- _Selected passage_:
The output would look something like this:
[{text,"hello"}]
That proplist is handed off to Solr, and the value "hello"
would be indexed under the fieldname text
.
Custom Binary Extractor
Back to our example of parsing a binary HTTP header packet; Erlang luckily comes with a standard packet decoder that happens to handle HTTP packets:
erlang:decode_packet(http,<<"GET http://www.google.com HTTP/1.1\n">>,[]).
That snippet should return something like this:
{ok,{http_request,'GET',
{absoluteURI,http,"www.google.com",undefined,"/"},
{1,1}},
<<>>}
The relevant bits to an application that needed to search these packets are probably the Method (GET
), the Host (www.google.com
), and the Uri (/
).
Using the text extractor as an example, our custom extractor should look similar to this if we want to index those 3 fields:
yz_httpheader_extractor.erl
-module(yz_httpheader_extractor).
-compile(export_all).
extract(Value) ->
extract(Value, []).
extract(Value, _Opts) ->
{ok,{http_request,Method,
{absoluteURI,http,Host,undefined,Uri},
_Version},
_Rest} = erlang:decode_packet(http,Value,[]),
[{method, Method}, {host, list_to_binary(Host)}, {uri, list_to_binary(Uri)}].
Register the Custom Extractor
Writing the extractor was simple enough, but in order for it to be utilized by Riak Search, a few steps need to be taken:
Compile the Extractor
Firstly we’ll need to compile the extractor into a beam
file and distribute it to a path that we can remember on each Riak node.
erlc yz_httpheader_extractor.erl
Move the resulting beam file to a directory like /opt/beams
mv yz_httpheader_extractor.beam /opt/beams/
Configure Riak
We’ll need to tell Riak where to find the new beam file. This cannot currently be done using riak.conf
, but there is a workaround if you create a file called advanced.config
in the same directory as your riak.conf
/etc/riak/advanced.config
[{vm_args, [{"-pa /opt/beams",""}]}].
This vm.args directive tells Riak to add /opt/beams
to the erlang path when starting Riak up.

- _Stored rows_:

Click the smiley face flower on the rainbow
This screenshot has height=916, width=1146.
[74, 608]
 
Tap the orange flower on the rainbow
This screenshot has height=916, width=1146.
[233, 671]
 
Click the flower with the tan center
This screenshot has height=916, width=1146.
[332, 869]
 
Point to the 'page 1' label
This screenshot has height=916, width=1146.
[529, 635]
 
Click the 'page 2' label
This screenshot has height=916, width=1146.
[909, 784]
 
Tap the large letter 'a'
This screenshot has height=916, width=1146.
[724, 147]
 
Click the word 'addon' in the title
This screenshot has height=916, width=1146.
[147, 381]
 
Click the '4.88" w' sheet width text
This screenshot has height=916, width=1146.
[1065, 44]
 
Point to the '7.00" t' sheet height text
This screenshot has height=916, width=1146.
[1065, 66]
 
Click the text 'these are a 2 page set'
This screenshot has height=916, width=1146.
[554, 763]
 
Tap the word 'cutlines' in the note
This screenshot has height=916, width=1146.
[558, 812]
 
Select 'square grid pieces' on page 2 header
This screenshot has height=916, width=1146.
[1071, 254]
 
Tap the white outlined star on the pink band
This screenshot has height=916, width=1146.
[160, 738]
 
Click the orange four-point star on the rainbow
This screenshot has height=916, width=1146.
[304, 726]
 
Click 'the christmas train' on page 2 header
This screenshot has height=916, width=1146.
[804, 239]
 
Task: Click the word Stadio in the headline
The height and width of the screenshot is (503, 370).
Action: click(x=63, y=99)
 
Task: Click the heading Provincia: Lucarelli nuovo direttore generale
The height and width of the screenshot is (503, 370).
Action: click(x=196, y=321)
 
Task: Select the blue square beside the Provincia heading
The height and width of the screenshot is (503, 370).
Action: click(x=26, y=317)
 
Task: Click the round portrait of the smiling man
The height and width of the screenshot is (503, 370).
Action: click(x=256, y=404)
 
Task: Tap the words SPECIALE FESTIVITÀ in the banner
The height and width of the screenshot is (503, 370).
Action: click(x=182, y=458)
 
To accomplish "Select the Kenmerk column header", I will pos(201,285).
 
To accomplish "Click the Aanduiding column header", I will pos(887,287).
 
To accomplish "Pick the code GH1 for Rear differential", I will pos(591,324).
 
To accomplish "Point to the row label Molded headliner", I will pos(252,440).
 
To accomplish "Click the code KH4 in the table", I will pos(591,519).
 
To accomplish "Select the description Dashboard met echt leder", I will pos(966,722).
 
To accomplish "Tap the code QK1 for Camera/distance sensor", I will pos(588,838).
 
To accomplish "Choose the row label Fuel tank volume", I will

- _Task statement_:
Transcribe the stretch of the Riak Search extractor text from "That snippet should" through "-compile(export_all).".

- _In response_:
That snippet should return something like this:
{ok,{http_request,'GET',
{absoluteURI,http,"www.google.com",undefined,"/"},
{1,1}},
<<>>}
The relevant bits to an application that needed to search these packets are probably the Method (GET
), the Host (www.google.com
), and the Uri (/
).
Using the text extractor as an example, our custom extractor should look similar to this if we want to index those 3 fields:
yz_httpheader_extractor.erl
-module(yz_httpheader_extractor).
-compile(export_all).